╔══

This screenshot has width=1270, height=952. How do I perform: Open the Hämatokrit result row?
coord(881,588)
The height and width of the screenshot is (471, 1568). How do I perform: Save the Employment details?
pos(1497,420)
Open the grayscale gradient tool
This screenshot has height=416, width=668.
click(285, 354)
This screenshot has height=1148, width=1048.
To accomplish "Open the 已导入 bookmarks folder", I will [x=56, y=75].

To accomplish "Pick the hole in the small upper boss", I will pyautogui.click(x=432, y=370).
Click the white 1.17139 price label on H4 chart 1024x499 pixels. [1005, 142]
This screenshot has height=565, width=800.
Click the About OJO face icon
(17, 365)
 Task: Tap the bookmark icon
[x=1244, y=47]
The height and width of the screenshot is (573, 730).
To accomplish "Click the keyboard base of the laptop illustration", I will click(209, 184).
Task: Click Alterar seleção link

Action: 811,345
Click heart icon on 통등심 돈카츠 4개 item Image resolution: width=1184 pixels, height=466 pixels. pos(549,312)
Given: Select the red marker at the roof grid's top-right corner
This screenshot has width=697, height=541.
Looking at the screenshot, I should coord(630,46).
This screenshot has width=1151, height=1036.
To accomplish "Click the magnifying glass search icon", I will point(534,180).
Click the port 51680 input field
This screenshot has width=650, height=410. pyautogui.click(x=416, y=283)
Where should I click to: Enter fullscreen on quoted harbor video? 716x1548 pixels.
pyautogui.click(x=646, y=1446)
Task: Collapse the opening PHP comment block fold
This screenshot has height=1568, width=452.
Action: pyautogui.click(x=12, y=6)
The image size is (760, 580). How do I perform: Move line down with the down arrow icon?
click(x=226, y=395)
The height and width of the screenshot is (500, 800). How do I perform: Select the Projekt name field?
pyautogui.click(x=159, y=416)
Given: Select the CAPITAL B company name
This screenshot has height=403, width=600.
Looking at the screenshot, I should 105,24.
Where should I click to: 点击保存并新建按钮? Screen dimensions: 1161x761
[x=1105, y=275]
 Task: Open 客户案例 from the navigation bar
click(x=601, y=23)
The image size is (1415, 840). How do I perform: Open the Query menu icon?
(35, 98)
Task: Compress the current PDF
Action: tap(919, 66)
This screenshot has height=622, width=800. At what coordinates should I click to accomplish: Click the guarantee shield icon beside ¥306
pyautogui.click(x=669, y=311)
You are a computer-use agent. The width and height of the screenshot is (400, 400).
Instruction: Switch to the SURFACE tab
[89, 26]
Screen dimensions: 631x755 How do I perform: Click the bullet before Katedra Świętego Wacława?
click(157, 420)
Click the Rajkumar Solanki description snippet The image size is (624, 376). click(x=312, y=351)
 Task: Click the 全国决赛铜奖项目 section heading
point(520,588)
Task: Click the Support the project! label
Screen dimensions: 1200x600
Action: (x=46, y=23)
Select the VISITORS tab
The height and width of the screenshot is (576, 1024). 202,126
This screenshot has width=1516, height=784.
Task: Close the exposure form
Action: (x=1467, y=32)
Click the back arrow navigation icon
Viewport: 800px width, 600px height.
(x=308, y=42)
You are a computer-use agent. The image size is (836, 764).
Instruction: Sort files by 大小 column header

╚══

* [Task prompt]:
Each line that holds the string "computer" counts once. Give the total for the listing and nothing else.

* [Task response]:
2